Work order - Nothing but the line with "How do I perform: Open 本地磁盘 (C:) drive?" and the lines after it, through the end of the records below, is to be repeated, exactly as it is.

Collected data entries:
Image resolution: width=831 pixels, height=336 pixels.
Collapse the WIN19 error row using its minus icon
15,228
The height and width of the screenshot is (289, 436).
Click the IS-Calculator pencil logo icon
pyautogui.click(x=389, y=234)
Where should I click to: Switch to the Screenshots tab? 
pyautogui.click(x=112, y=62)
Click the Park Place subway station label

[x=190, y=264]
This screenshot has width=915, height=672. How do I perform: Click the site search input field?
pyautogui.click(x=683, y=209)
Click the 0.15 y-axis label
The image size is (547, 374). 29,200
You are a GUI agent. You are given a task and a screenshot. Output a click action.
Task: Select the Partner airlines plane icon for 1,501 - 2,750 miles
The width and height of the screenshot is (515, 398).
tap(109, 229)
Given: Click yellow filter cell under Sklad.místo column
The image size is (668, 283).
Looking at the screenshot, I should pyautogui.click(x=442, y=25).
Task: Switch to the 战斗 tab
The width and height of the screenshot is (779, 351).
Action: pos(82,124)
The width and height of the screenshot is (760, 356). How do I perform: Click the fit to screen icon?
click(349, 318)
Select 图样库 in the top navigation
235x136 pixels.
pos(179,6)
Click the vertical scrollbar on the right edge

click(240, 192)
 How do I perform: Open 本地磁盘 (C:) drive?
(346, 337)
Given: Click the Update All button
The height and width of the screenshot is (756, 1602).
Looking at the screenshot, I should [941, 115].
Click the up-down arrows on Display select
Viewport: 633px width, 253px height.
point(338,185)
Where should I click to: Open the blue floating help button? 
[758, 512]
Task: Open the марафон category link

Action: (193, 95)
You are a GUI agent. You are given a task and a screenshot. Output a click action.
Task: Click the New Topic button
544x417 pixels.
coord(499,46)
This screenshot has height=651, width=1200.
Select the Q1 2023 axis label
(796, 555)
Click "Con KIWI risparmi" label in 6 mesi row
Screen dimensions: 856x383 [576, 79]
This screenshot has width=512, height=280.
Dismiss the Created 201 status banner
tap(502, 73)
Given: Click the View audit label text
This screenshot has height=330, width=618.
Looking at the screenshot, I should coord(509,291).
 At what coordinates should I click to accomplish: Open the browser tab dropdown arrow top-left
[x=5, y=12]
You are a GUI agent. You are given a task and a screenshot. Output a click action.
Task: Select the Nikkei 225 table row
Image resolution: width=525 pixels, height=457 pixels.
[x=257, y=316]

Response to this task -
 How do I perform: Open 本地磁盘 (C:) drive?
(346, 337)
Given: Click the Update All button
The height and width of the screenshot is (756, 1602).
Looking at the screenshot, I should [941, 115].
Click the up-down arrows on Display select
Viewport: 633px width, 253px height.
point(338,185)
Where should I click to: Open the blue floating help button? 
[758, 512]
Task: Open the марафон category link

Action: (193, 95)
You are a GUI agent. You are given a task and a screenshot. Output a click action.
Task: Click the New Topic button
544x417 pixels.
coord(499,46)
This screenshot has height=651, width=1200.
Select the Q1 2023 axis label
(796, 555)
Click "Con KIWI risparmi" label in 6 mesi row
Screen dimensions: 856x383 [576, 79]
This screenshot has width=512, height=280.
Dismiss the Created 201 status banner
tap(502, 73)
Given: Click the View audit label text
This screenshot has height=330, width=618.
Looking at the screenshot, I should coord(509,291).
 At what coordinates should I click to accomplish: Open the browser tab dropdown arrow top-left
[x=5, y=12]
You are a GUI agent. You are given a task and a screenshot. Output a click action.
Task: Select the Nikkei 225 table row
Image resolution: width=525 pixels, height=457 pixels.
[x=257, y=316]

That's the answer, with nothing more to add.